Quand demander l'ouverture du redressement judiciaire
Le redressement judiciaire est une procédure obligatoire pour le débiteur, qui, tout en ayant encore la possibilité de se redresser, est en état de cessation des paiements depuis au moins 45 jours. Contrairement à la sauvegarde où seul le chef d'entreprise peut demander l'ouverture de la procédure au tribunal, ce dernier peut être saisi d'une demande d'ouverture d'une procédure de redressement judiciaire par le chef d'entreprise, par l'assignation d'un créancier titulaire d'une créance certaine, liquide et exigible ; ce dernier devant toutefois prouver l'état de cessation des paiements du débiteur, ou par une requête du procureur de la République.
Lorsque c’est le chef d’entreprise ou le dirigeant qui effectue la demande d'ouverture, il doit respecter un délai maximal de 45 jours à compter de la date de cessation des paiements. L'ouverture de cette procédure doit être demandée par le chef d'entreprise après 45 jours de cessation des paiements s'il n'a pas dans ce délai demandé l'ouverture d'une procédure de conciliation.

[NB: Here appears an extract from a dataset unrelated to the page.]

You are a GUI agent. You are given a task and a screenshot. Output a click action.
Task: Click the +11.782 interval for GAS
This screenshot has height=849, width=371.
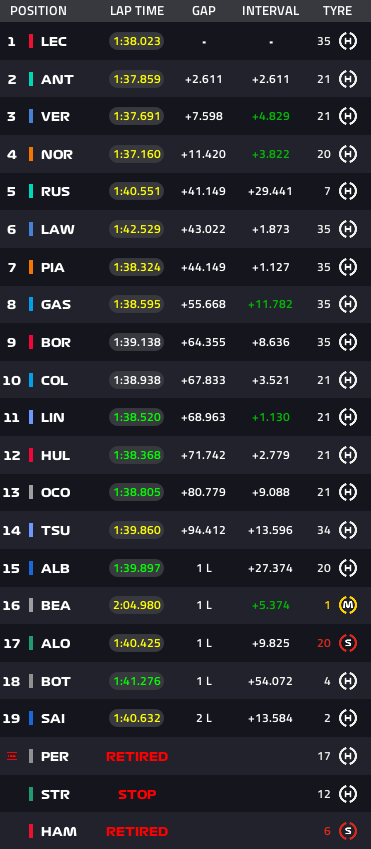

Objectifs et déroulement initial
Le tribunal ouvre une période d'observation pendant laquelle l'entreprise poursuit son activité sous l'assistance et le contrôle des organes de la procédure. Comme en sauvegarde, le jugement d'ouverture gèle le passif antérieur, ouvre une période d'observation en vue de restructurer l'entreprise, de reconstituer la trésorerie et de procéder à la vérification des créances déclarées par les créanciers entre les mains du mandataire judiciaire, qui agit au nom et dans l'intérêt collectif des créanciers.
La période d'observation permet de faire un bilan complet de la situation économique et sociale de l'entreprise. Cette période d’observation permet l’établissement d’un bilan économique et social et l’élaboration d’un plan de poursuite de l’activité fixant notamment les modalités de règlement du passif et le niveau d’emploi.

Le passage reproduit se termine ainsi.